▸ TASK DESCRIPTION
Once you find the line containing "The image size is (906, 789)." in the data below, copy it and each following line exactly, up to and including the line containing "Task: Click the word", and nothing else.

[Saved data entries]
--------------------------------------------------

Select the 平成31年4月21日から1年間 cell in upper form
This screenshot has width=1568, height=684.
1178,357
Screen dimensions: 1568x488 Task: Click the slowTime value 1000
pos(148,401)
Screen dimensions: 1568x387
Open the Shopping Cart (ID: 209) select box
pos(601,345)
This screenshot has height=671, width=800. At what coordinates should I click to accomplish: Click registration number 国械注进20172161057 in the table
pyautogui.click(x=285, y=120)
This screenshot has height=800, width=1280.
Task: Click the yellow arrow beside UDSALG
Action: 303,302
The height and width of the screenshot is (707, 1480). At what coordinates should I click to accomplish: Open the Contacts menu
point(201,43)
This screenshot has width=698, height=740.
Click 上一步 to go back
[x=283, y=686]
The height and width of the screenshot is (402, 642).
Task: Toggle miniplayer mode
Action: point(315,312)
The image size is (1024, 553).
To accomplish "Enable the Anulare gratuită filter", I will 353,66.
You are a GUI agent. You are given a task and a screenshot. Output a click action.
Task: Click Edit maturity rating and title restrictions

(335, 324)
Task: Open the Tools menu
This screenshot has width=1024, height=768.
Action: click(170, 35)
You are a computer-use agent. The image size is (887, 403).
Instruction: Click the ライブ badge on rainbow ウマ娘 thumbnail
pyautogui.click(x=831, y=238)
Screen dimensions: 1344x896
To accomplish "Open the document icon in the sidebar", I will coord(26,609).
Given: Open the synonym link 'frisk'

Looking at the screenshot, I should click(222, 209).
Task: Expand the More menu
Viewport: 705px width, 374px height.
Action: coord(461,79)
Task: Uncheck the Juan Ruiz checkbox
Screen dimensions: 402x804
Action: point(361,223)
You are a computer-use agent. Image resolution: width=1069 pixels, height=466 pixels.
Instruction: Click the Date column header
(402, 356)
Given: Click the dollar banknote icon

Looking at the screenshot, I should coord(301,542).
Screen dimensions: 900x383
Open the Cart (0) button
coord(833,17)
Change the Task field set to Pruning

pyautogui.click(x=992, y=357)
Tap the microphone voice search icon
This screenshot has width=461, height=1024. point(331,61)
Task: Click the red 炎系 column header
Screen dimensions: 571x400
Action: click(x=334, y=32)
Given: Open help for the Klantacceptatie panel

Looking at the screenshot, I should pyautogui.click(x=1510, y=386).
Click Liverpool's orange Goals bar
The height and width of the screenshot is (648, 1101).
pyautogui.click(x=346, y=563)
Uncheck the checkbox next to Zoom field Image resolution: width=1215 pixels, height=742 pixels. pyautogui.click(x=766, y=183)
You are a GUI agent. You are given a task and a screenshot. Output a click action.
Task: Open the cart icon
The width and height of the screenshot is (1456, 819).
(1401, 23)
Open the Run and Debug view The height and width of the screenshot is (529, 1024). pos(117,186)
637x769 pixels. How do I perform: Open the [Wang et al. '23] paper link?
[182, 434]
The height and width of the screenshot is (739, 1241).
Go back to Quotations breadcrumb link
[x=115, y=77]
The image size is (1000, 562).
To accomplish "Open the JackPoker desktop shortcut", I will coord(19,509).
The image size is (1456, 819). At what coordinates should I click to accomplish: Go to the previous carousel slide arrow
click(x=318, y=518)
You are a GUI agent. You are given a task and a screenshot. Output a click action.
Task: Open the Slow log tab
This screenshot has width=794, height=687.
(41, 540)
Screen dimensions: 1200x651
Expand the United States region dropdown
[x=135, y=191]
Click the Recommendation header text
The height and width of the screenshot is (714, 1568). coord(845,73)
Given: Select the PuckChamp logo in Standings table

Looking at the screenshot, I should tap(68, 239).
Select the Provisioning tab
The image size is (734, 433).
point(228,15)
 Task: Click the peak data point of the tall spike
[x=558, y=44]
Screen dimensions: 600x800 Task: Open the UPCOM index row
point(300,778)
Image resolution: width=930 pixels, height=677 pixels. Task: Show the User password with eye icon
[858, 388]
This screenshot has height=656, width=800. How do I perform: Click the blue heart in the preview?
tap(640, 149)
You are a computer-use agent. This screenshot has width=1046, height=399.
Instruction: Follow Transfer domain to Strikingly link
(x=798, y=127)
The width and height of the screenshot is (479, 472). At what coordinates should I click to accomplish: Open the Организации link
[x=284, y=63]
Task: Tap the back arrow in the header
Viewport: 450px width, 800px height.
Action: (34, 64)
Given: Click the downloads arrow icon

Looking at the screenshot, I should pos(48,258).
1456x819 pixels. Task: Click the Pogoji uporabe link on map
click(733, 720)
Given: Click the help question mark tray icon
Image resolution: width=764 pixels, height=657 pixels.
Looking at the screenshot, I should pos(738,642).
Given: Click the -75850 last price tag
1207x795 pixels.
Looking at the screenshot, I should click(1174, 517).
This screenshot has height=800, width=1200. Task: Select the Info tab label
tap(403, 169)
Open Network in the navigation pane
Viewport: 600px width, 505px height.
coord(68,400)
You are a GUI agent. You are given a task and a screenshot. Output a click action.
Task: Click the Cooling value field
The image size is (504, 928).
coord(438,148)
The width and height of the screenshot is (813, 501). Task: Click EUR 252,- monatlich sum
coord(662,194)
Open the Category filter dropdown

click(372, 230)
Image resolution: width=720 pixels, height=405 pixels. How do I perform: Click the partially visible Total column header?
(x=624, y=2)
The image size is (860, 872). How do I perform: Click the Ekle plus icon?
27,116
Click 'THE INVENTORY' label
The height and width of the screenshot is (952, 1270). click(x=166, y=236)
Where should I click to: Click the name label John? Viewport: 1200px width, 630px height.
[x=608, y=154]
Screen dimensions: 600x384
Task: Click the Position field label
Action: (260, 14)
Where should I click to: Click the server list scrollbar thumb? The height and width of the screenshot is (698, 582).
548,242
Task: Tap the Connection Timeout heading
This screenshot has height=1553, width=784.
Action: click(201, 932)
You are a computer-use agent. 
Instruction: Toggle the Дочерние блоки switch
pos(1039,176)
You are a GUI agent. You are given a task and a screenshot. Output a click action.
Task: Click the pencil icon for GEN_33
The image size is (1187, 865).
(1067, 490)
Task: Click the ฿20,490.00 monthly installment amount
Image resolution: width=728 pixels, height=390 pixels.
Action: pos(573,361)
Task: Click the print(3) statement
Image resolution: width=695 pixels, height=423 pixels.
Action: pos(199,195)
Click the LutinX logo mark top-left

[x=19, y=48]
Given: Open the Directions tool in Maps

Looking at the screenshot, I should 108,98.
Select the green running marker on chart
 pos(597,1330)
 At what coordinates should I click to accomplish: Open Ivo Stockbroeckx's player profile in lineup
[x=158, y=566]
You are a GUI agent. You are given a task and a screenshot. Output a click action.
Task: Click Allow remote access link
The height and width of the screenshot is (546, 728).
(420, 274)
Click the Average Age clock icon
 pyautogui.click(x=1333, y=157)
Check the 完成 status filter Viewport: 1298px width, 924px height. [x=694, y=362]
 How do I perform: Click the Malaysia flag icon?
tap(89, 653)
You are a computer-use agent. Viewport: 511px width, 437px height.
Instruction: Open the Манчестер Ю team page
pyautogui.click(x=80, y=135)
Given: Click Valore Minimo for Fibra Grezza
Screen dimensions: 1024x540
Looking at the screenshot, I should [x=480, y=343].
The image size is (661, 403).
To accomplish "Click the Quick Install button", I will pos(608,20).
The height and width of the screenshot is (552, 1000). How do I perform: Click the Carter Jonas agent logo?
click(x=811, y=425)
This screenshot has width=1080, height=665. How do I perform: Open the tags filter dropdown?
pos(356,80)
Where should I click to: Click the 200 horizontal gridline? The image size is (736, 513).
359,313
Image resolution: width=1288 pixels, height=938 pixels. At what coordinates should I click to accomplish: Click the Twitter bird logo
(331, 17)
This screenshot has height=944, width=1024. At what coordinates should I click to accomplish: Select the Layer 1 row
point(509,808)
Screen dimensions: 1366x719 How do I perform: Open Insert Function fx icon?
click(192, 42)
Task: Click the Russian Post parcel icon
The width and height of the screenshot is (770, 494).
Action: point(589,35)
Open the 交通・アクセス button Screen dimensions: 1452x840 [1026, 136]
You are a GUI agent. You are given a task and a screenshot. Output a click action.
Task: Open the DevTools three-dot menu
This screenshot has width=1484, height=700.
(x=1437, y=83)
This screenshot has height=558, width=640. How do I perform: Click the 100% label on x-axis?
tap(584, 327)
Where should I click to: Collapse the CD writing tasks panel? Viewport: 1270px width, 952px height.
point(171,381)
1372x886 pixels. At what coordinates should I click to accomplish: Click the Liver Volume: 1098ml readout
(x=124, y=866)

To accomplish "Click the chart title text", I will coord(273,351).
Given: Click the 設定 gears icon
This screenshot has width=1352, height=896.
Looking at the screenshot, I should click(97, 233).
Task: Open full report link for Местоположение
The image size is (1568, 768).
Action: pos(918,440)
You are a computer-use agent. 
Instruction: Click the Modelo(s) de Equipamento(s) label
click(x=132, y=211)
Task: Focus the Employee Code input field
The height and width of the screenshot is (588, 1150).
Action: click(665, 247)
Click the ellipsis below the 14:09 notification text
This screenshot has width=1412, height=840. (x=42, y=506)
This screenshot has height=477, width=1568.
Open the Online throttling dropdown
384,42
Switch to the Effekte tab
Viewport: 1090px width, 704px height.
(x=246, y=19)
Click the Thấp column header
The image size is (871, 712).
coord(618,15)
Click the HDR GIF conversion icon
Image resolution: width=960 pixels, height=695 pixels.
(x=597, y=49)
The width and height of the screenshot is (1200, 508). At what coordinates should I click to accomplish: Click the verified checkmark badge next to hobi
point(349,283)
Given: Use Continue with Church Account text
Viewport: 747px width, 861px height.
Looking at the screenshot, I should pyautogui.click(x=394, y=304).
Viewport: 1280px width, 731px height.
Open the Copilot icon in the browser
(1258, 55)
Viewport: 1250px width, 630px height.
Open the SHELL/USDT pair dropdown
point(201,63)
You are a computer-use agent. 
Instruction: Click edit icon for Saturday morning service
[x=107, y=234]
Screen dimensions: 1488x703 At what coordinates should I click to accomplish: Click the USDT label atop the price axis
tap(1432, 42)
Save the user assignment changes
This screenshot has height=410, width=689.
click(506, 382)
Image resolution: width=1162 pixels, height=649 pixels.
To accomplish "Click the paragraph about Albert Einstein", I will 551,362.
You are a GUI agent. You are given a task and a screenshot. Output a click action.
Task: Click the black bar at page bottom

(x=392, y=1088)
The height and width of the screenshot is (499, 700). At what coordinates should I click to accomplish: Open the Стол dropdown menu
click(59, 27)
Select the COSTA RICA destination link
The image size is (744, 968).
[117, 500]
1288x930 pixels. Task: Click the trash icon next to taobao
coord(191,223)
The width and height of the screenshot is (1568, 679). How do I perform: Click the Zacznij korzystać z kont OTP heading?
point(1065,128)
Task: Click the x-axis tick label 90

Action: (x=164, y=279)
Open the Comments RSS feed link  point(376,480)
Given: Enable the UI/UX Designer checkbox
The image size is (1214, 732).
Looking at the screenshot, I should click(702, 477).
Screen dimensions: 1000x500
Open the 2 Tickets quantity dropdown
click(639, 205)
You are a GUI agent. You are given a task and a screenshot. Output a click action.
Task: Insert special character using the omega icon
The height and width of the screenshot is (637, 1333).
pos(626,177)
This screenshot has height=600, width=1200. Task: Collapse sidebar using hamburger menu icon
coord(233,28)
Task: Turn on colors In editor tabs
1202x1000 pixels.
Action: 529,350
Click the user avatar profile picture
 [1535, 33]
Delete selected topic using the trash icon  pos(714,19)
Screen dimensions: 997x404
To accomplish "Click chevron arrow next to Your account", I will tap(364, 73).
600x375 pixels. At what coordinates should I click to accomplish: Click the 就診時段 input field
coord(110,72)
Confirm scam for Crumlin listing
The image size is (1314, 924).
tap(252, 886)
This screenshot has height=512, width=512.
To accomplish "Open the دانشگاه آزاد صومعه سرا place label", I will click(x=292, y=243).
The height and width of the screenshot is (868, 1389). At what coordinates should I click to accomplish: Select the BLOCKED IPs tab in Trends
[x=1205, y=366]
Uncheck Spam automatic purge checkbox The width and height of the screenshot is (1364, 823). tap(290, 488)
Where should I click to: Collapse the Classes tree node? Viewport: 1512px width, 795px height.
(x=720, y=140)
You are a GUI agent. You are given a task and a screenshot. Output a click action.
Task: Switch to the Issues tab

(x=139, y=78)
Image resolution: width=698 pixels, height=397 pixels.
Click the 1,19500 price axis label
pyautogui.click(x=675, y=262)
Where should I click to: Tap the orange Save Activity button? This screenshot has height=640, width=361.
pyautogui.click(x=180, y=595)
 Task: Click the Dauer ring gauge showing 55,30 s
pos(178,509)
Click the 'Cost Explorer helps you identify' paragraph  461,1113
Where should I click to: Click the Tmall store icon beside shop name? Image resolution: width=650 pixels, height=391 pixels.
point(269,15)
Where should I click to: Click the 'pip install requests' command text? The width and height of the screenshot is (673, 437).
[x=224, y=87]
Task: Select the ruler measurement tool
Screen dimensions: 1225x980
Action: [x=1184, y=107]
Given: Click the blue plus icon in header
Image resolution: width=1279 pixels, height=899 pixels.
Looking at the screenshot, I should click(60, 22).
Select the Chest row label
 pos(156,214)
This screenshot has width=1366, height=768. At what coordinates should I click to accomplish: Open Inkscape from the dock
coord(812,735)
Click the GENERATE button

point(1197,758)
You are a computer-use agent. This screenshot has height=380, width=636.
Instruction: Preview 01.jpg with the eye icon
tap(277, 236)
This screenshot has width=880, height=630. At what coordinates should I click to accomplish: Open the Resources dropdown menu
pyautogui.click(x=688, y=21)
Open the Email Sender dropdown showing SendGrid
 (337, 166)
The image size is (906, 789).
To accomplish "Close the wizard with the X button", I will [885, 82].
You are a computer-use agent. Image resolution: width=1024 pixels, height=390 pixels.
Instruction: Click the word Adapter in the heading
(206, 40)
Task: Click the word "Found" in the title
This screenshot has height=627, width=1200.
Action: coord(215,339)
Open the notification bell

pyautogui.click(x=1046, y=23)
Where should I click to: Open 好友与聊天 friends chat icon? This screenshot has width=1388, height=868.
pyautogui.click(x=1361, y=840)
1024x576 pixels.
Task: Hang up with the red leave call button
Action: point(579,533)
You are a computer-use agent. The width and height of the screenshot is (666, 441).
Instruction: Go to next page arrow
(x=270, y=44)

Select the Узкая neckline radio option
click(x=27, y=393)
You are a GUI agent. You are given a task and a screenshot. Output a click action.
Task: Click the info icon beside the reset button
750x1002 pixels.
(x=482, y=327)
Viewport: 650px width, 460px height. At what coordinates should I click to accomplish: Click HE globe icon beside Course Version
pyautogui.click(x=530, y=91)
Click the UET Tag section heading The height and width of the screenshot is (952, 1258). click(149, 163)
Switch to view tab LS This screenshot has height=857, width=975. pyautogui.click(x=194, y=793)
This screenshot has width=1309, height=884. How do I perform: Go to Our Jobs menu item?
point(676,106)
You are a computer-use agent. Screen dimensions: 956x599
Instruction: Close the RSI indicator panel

--------------------------------------------------

▸ EXERCISE SOLUTION
The image size is (906, 789).
To accomplish "Close the wizard with the X button", I will [885, 82].
You are a computer-use agent. Image resolution: width=1024 pixels, height=390 pixels.
Instruction: Click the word Adapter in the heading
(206, 40)
Task: Click the word "Found" in the title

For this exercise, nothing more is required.